● **PROBLEM STATEMENT**
These entries are to be retyped in full, word for word.

[Collected data]
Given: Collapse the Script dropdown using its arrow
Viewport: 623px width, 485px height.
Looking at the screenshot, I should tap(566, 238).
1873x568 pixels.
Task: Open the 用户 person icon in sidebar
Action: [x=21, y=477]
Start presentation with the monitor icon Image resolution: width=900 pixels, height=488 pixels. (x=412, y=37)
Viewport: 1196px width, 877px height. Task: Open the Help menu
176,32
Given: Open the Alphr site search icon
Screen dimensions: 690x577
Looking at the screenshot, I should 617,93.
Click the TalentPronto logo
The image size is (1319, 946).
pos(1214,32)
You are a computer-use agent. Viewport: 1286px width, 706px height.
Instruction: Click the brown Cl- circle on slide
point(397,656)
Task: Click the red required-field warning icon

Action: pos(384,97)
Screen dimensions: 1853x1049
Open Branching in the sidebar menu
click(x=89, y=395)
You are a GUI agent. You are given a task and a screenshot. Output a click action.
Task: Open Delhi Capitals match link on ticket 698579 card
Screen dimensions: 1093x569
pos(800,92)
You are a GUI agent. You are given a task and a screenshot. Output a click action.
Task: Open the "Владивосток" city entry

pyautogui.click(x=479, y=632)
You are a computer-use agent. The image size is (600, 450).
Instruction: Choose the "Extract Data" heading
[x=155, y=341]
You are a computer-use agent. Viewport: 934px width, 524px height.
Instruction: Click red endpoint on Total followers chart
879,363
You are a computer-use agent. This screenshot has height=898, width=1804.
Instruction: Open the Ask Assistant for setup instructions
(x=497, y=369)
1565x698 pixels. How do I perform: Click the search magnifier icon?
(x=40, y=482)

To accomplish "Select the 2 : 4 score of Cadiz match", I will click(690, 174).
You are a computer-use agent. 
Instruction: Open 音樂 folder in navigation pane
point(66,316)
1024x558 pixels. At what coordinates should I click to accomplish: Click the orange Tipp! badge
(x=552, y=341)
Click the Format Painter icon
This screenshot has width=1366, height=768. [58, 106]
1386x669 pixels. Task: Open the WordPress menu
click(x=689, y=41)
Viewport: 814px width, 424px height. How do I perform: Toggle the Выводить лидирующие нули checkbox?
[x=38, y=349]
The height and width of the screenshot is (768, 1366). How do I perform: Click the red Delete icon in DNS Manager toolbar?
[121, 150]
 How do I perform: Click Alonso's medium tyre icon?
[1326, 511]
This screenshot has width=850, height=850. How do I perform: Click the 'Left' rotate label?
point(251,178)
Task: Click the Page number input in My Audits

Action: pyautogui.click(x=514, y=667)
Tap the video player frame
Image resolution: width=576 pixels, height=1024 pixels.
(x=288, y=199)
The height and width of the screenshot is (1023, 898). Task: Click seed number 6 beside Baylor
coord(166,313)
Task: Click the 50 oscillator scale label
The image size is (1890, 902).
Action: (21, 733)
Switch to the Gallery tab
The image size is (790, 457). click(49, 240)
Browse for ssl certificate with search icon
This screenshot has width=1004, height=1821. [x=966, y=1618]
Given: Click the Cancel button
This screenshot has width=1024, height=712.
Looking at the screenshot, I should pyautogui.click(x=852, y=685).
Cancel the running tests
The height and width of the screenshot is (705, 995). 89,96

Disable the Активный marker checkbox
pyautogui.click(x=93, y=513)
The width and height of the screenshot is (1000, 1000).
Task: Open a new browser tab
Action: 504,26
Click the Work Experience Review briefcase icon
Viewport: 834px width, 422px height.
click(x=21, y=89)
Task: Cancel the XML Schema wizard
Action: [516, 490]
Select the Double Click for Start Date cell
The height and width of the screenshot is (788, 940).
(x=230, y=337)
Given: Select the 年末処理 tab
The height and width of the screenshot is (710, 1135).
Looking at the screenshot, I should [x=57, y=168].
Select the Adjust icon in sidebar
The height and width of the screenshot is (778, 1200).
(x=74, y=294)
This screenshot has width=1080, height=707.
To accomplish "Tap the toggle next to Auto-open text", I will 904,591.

● **REPLY TO THE EXERCISE**
Given: Collapse the Script dropdown using its arrow
Viewport: 623px width, 485px height.
Looking at the screenshot, I should tap(566, 238).
1873x568 pixels.
Task: Open the 用户 person icon in sidebar
Action: [x=21, y=477]
Start presentation with the monitor icon Image resolution: width=900 pixels, height=488 pixels. (x=412, y=37)
Viewport: 1196px width, 877px height. Task: Open the Help menu
176,32
Given: Open the Alphr site search icon
Screen dimensions: 690x577
Looking at the screenshot, I should 617,93.
Click the TalentPronto logo
The image size is (1319, 946).
pos(1214,32)
You are a computer-use agent. Viewport: 1286px width, 706px height.
Instruction: Click the brown Cl- circle on slide
point(397,656)
Task: Click the red required-field warning icon

Action: pos(384,97)
Screen dimensions: 1853x1049
Open Branching in the sidebar menu
click(x=89, y=395)
You are a GUI agent. You are given a task and a screenshot. Output a click action.
Task: Open Delhi Capitals match link on ticket 698579 card
Screen dimensions: 1093x569
pos(800,92)
You are a GUI agent. You are given a task and a screenshot. Output a click action.
Task: Open the "Владивосток" city entry

pyautogui.click(x=479, y=632)
You are a computer-use agent. The image size is (600, 450).
Instruction: Choose the "Extract Data" heading
[x=155, y=341]
You are a computer-use agent. Viewport: 934px width, 524px height.
Instruction: Click red endpoint on Total followers chart
879,363
You are a computer-use agent. This screenshot has height=898, width=1804.
Instruction: Open the Ask Assistant for setup instructions
(x=497, y=369)
1565x698 pixels. How do I perform: Click the search magnifier icon?
(x=40, y=482)

To accomplish "Select the 2 : 4 score of Cadiz match", I will click(690, 174).
You are a computer-use agent. 
Instruction: Open 音樂 folder in navigation pane
point(66,316)
1024x558 pixels. At what coordinates should I click to accomplish: Click the orange Tipp! badge
(x=552, y=341)
Click the Format Painter icon
This screenshot has width=1366, height=768. [58, 106]
1386x669 pixels. Task: Open the WordPress menu
click(x=689, y=41)
Viewport: 814px width, 424px height. How do I perform: Toggle the Выводить лидирующие нули checkbox?
[x=38, y=349]
The height and width of the screenshot is (768, 1366). How do I perform: Click the red Delete icon in DNS Manager toolbar?
[121, 150]
 How do I perform: Click Alonso's medium tyre icon?
[1326, 511]
This screenshot has width=850, height=850. How do I perform: Click the 'Left' rotate label?
point(251,178)
Task: Click the Page number input in My Audits

Action: pyautogui.click(x=514, y=667)
Tap the video player frame
Image resolution: width=576 pixels, height=1024 pixels.
(x=288, y=199)
The height and width of the screenshot is (1023, 898). Task: Click seed number 6 beside Baylor
coord(166,313)
Task: Click the 50 oscillator scale label
The image size is (1890, 902).
Action: (21, 733)
Switch to the Gallery tab
The image size is (790, 457). click(49, 240)
Browse for ssl certificate with search icon
This screenshot has width=1004, height=1821. [x=966, y=1618]
Given: Click the Cancel button
This screenshot has width=1024, height=712.
Looking at the screenshot, I should pyautogui.click(x=852, y=685).
Cancel the running tests
The height and width of the screenshot is (705, 995). 89,96

Disable the Активный marker checkbox
pyautogui.click(x=93, y=513)
The width and height of the screenshot is (1000, 1000).
Task: Open a new browser tab
Action: 504,26
Click the Work Experience Review briefcase icon
Viewport: 834px width, 422px height.
click(x=21, y=89)
Task: Cancel the XML Schema wizard
Action: [516, 490]
Select the Double Click for Start Date cell
The height and width of the screenshot is (788, 940).
(x=230, y=337)
Given: Select the 年末処理 tab
The height and width of the screenshot is (710, 1135).
Looking at the screenshot, I should [x=57, y=168].
Select the Adjust icon in sidebar
The height and width of the screenshot is (778, 1200).
(x=74, y=294)
This screenshot has width=1080, height=707.
To accomplish "Tap the toggle next to Auto-open text", I will 904,591.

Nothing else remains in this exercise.